Two-lane road has highest rate of head-on collisions, heaviest big-truck volume

? In the past decade, U.S. 50 has seen a number of improvements that made it safer in some areas. Still, four years after nine people were killed on the highway near Peabody in a series of accidents in construction zones, U.S. 50 remains one of the most dangerous two-lane highways in the state.

“It’s nerve-racking to drive. Two lanes. Big old trucks going by at 65 or 70 mph,” said Sen. Les Donovan, a Wichita Republican who is a member of a task force that is beginning preparations for a new long-range transportation plan. “Cross winds. There’s not a lot of room for mistakes. We understand it’s a dangerous, dangerous road.”

Over the past five years, U.S. 50 has had the highest rate of head-on collisions among the state’s two-lane highways, and the heaviest volume of big trucks.

The 10-year transportation plan that is in its final year brought changes to the highway, including passing lanes and wider shoulders between Newton and Emporia.

But task force members say they don’t know if they will find any money to complete more new projects on U.S. 50 – or anywhere else.
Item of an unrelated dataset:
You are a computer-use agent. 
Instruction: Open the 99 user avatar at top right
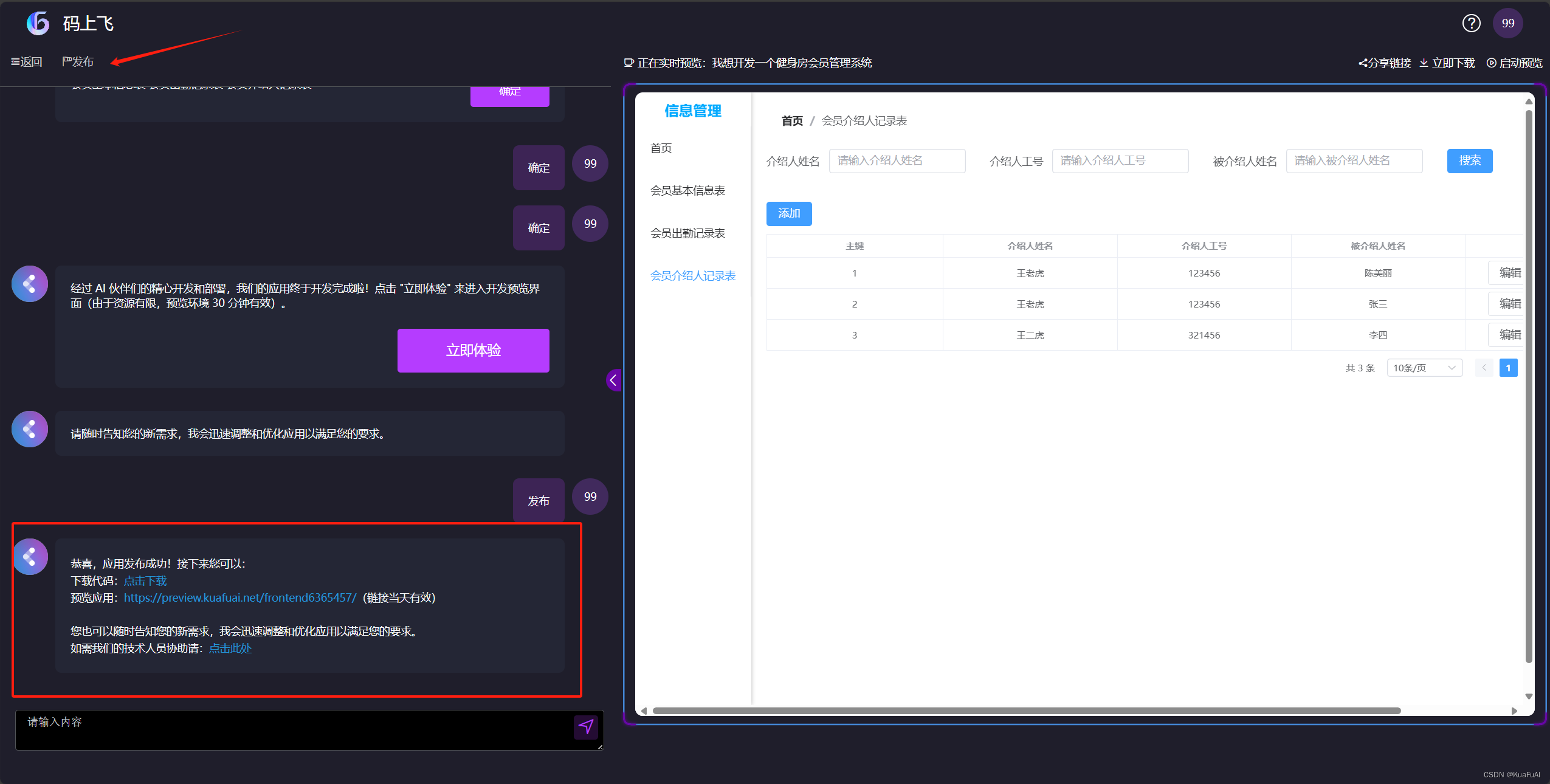coord(1507,23)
“We spent a lot of money on 50, but it’s still not as safe as it could be,” Donovan said.

Traffic engineers estimate it would take $1.2 billion to turn U.S. 50 into a four-lane highway between Emporia and the Colorado border.
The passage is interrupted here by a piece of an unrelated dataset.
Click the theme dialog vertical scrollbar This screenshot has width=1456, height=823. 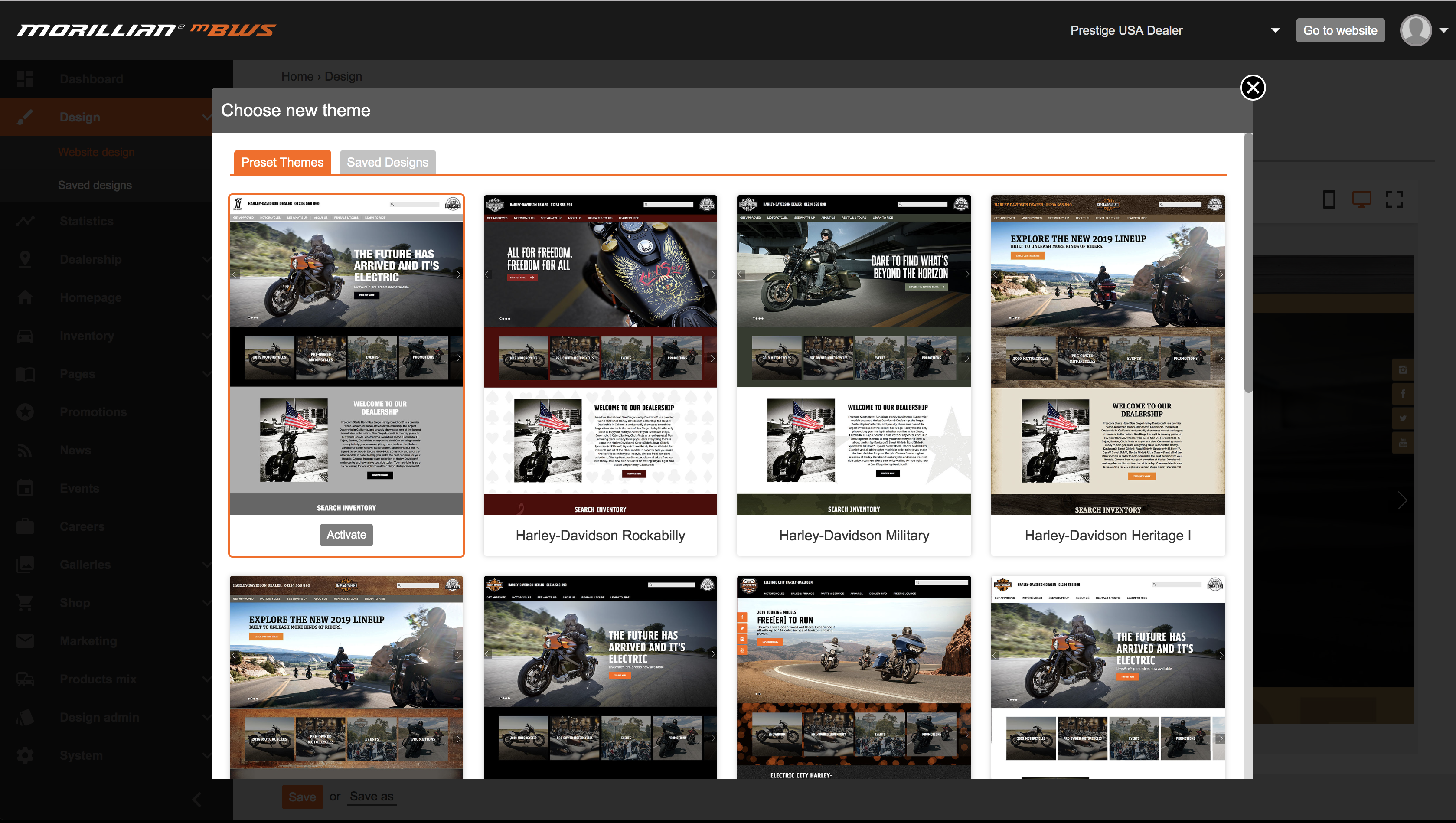click(x=1248, y=263)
According to KDOT records, there were 17 traffic fatalities on U.S. 50 last year, which is 3.3 deaths per hundred million miles traveled.

Part of the problem with the highway is that a lot of trucks use it on their way to meatpacking plants in southwest Kansas, and many truckers use it to drive between Wichita and Kansas City to avoid tolls on the Kansas Turnpike.
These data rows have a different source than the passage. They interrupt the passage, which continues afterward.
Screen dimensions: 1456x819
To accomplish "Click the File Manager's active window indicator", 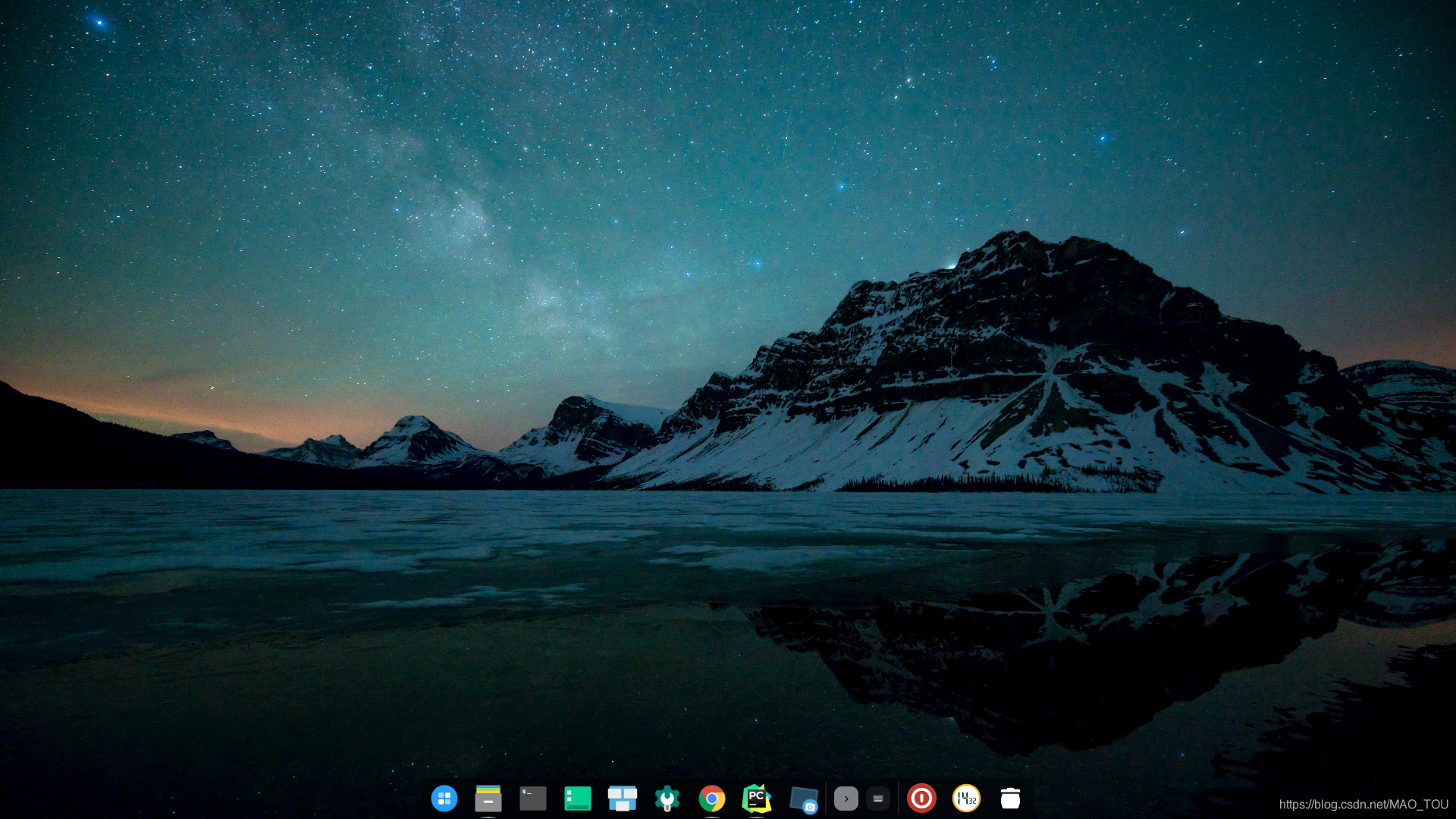I will (x=488, y=817).
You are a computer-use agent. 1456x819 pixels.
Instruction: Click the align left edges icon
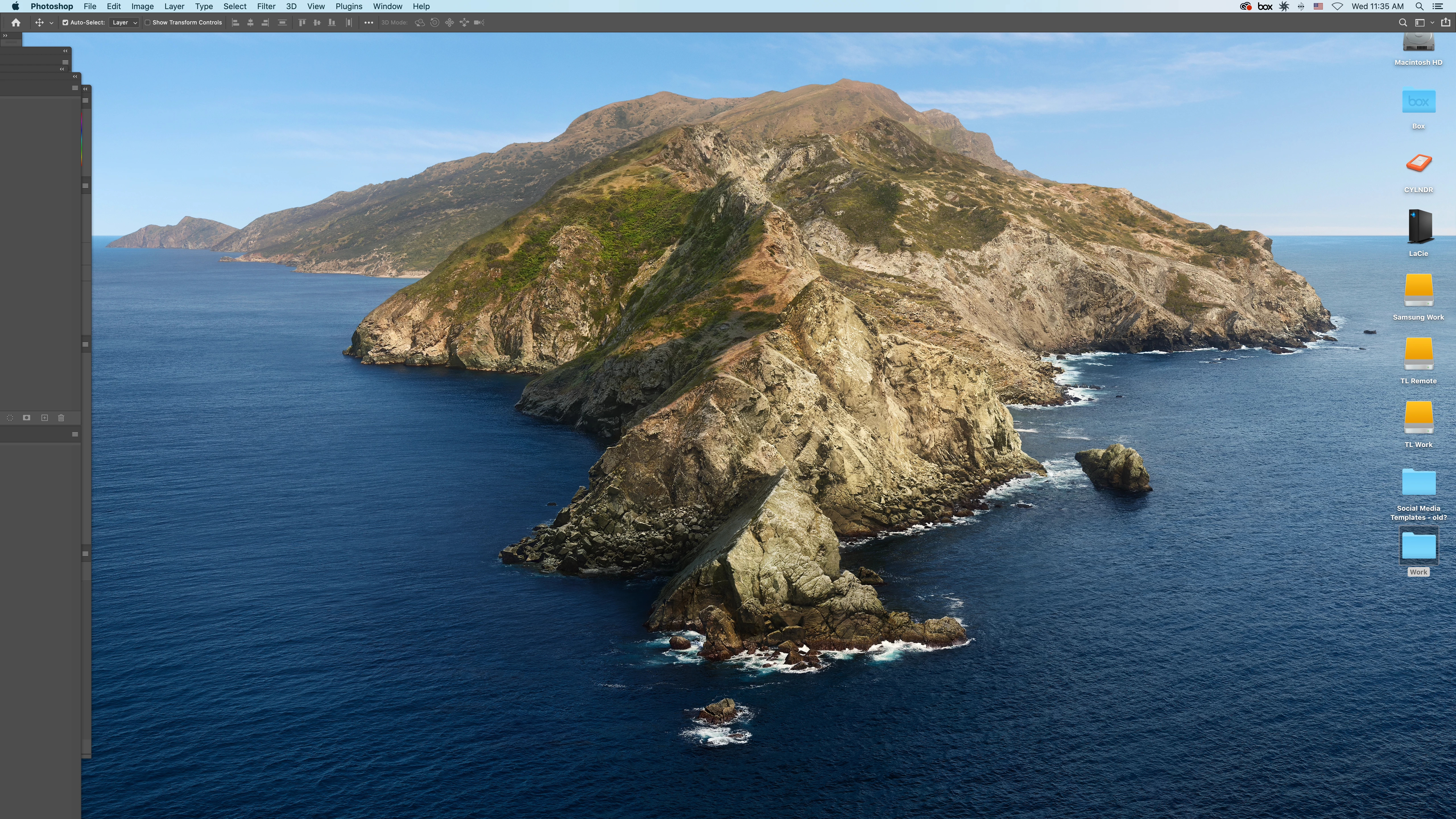click(x=236, y=23)
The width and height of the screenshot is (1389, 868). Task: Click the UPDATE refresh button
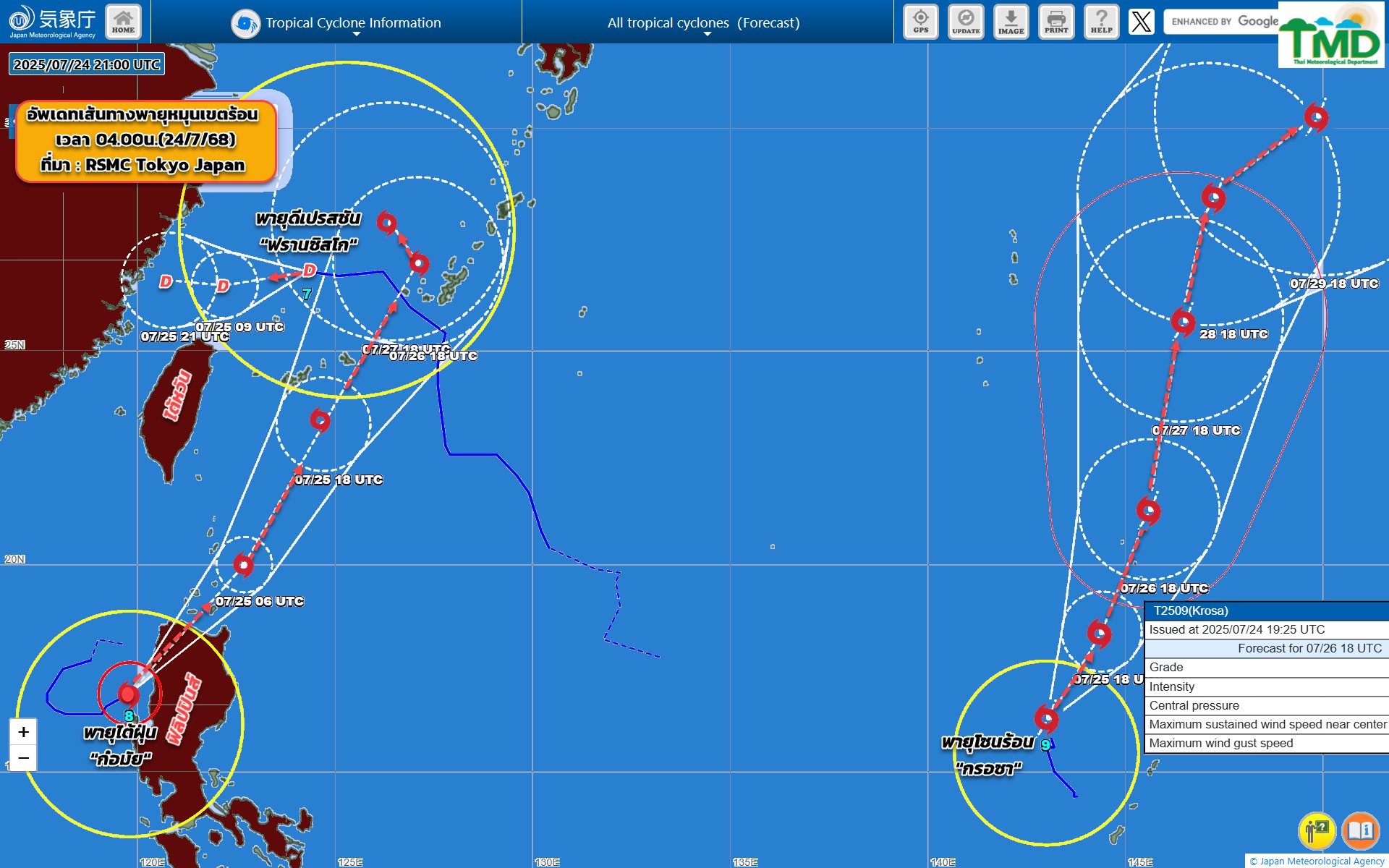pos(966,22)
A 54-year-old Hutchinson resident is the latest fatality on U.S. 50 after a tractor-trailer rammed her SUV as she was pulling onto the highway about 4 miles southeast of Hutchinson.

Jerry Younger, state transportation engineer and assistant KDOT secretary, said his agency had been asking local officials for projects they thought should be included in the next transportation plan. He said he expected heavy demand for new projects.

“For those people who use and live in proximity to the U.S. 50 corridor throughout the state, the prevalent theme is we need to make it a four-lane highway.”

But that’s not something that would come cheap, especially with questions about the economy and availability of federal tax dollars.

“The cost of concrete is much higher; the cost of asphalt is much higher; the cost of oil is up; the cost of steel. … All these things have gone up dramatically in price. The cost of roads and bridges has gone wild,” said Donovan, chairman of the Senate Transportation Committee.

He said he couldn’t predict what the next transportation plan would look like.

“I wish I could tell you that I’ve got this all figured out, and that we’ll have a wonderful 10-year program,” he said. “But I don’t see it happening. We definitely have our work cut out for us.”